**YOUR GOAL**
Answer these from the statistics passage below:
(a) What does an observational study not involve?
(b) Which two sets of properties of a distribution are descriptive statistics most often concerned with?
(c) When working from a null hypothesis, which two basic forms of error are recognized?

**PROVIDED PASSAGE**

○ ○ ○ ○

When census data cannot be collected, statisticians collect data by developing specific experiment designs and survey samples. Representative sampling assures that inferences and conclusions can reasonably extend from the sample to the population as a whole. An experimental study involves taking measurements of the system under study, manipulating the system, and then taking additional measurements using the same procedure to determine if the manipulation has modified the values of the measurements. In contrast, an observational study does not involve experimental manipulation.
Two main statistical methods are used in data analysis: descriptive statistics, which summarize data from a sample using indexes such as the mean or standard deviation, and inferential statistics, which draw conclusions from data that are subject to random variation. Descriptive statistics are most often concerned with two sets of properties of a distribution : central tendency seeks to characterize the distribution's central or typical value, while dispersion characterizes the extent to which members of the distribution depart from its center and each other. Inferences made using mathematical statistics employ the framework of probability theory, which deals with the analysis of random phenomena.
A standard statistical procedure involves the collection of data leading to a test of the relationship between two statistical data sets, or a data set and synthetic data drawn from an idealized model. A hypothesis is proposed for the statistical relationship between the two data sets, an alternative to an idealized null hypothesis of no relationship between two data sets. Rejecting or disproving the null hypothesis is done using statistical tests that quantify the sense in which the null can be proven false, given the data that are used in the test. Working from a null hypothesis, two basic forms of error are recognized: Type I errors and Type II errors. Multiple problems have come to be associated with this framework, ranging from obtaining a sufficient sample size to specifying an adequate null hypothesis.

○ ○ ○ ○

**RECORDED DATA**
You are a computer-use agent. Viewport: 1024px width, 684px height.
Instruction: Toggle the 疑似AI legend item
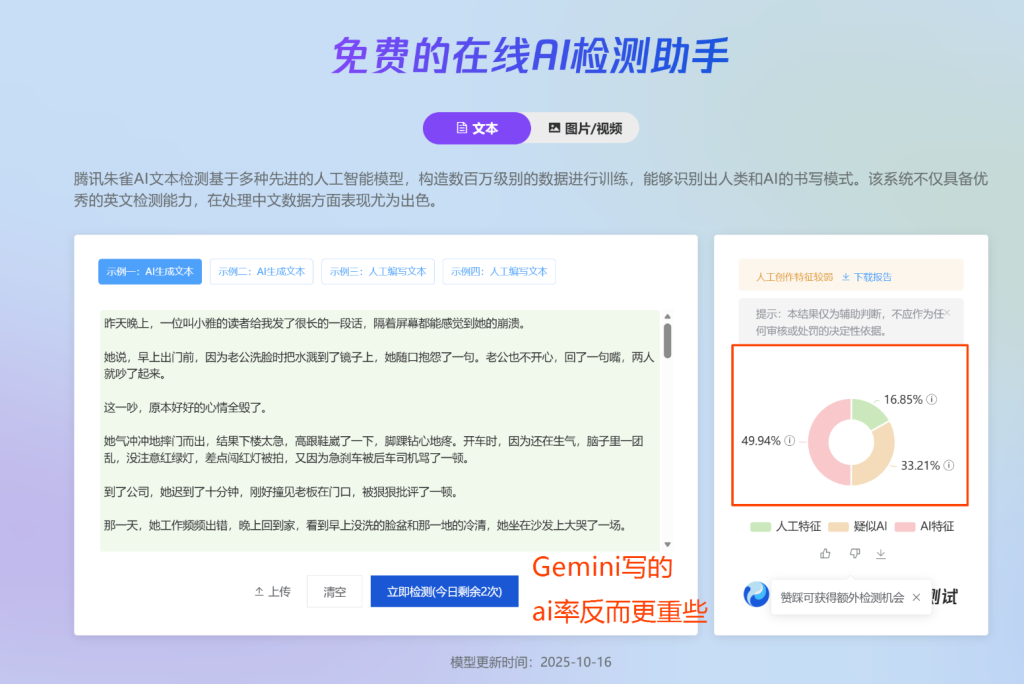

○ ○ ○ ○

**WRITTEN ANSWER**
(a) Experimental manipulation.
(b) Central tendency and dispersion.
(c) Type I errors and Type II errors.